▸ **Sumber**:
· · · · ·

Bila Hari Raya Bertepatan Hari Jum’at


Apabila hari raya bertepatan dengan hari jum’at maka:

1. Bagi orang yang melaksanakan shalat ‘iedh, maka tidak wajib shalat jum’at. Namun, hendaknya bagi takmir masjid untuk mengadakan shalat jum’at supaya orang yang ingin shalat jum’at dan yang belum shalat iedh ikut serta shalat jumat.

Hal ini berdasarkan hadits Abu Hurairah:

قَدِ اجْتَمَعَ فِيْ يَوْمِكُمْ هَذَا عِيْدَانِ, فَمَنْ شَاءَ أَجْزَأَهُ عَنِ الْجُمُعَةِ وَإِنَّا مُجَمِّعُوْنَ
“Pada hari ini telah berkumpul dua hari raya pada kalian, maka barangsiapa yang ingin, sesungguhnya tidak wajib jum’at baginya tetapi kami melaksanakannya”. (HR.Abu Dawud: 1073, Ibnu Majah: 1311. Dishahihkan oleh al-Albani dalam Shahih Abi Dawud no.984)

· · · · ·

▸ **Materi yang Diberikan**:
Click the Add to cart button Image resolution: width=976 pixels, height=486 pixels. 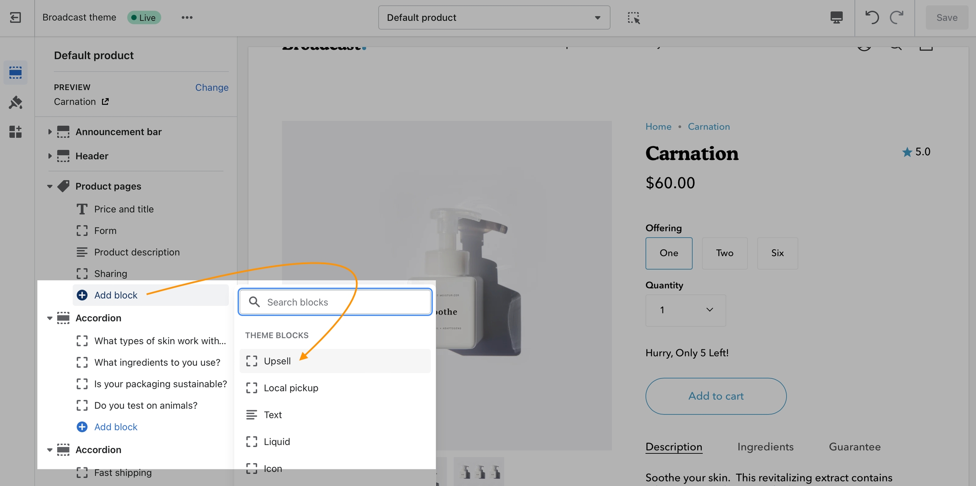[715, 396]
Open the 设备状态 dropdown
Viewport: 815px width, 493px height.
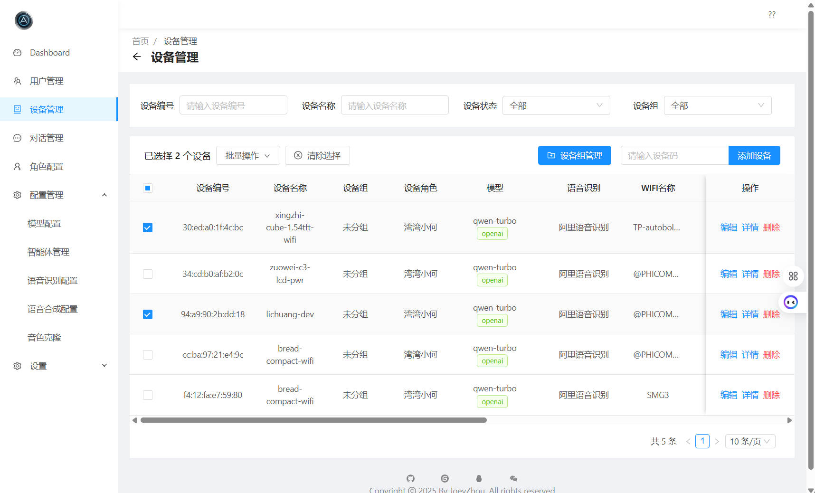point(556,105)
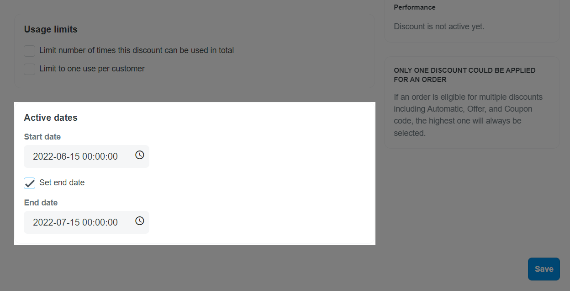Select the Active dates heading

point(51,118)
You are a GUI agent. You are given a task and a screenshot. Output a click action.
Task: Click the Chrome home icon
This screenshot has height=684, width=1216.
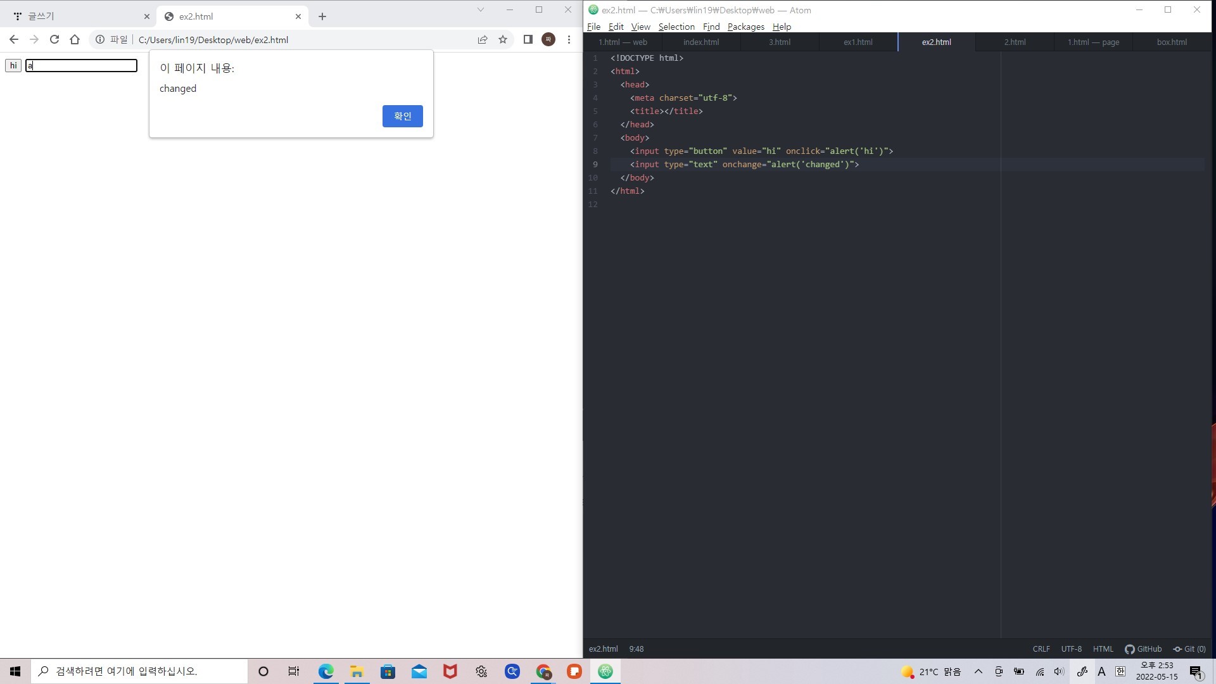(75, 39)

· · · · ·

▸ **Daftar Tugas**:
**1.** Menurut teks tentang hari raya yang bertepatan dengan hari Jumat, apa yang hendaknya dilakukan takmir masjid?
**2.** Apakah pernyataan (a), (b), dan (c) berikut sesuai dengan teks tentang hari raya yang bertepatan dengan hari Jumat? Jawab ya atau tidak untuk masing-masing, disertai kutipan persis kata-kata teks yang menentukannya.
(a) Orang yang melaksanakan shalat ‘iedh tidak wajib shalat jum’at.
(b) Hadits tersebut dishahihkan oleh Ibnu Majah.
(c) Takmir masjid dianjurkan meniadakan shalat jum’at.
**3.** Salin persis bagian teks tentang hari raya yang bertepatan dengan hari Jumat, mulai dari "Hal ini berdasarkan" hingga "Abi Dawud no.984)", termasuk kedua bagian tersebut.

▸ **Jawaban**:
**1.** Takmir masjid hendaknya mengadakan shalat jum’at supaya orang yang ingin shalat jum’at dan yang belum shalat iedh ikut serta shalat jumat.

**2.**
(a) Ya: "Bagi orang yang melaksanakan shalat ‘iedh, maka tidak wajib shalat jum’at."
(b) Tidak: "Dishahihkan oleh al-Albani dalam Shahih Abi Dawud no.984"
(c) Tidak: "hendaknya bagi takmir masjid untuk mengadakan shalat jum’at"

**3.**
Hal ini berdasarkan hadits Abu Hurairah:

قَدِ اجْتَمَعَ فِيْ يَوْمِكُمْ هَذَا عِيْدَانِ, فَمَنْ شَاءَ أَجْزَأَهُ عَنِ الْجُمُعَةِ وَإِنَّا مُجَمِّعُوْنَ
“Pada hari ini telah berkumpul dua hari raya pada kalian, maka barangsiapa yang ingin, sesungguhnya tidak wajib jum’at baginya tetapi kami melaksanakannya”. (HR.Abu Dawud: 1073, Ibnu Majah: 1311. Dishahihkan oleh al-Albani dalam Shahih Abi Dawud no.984)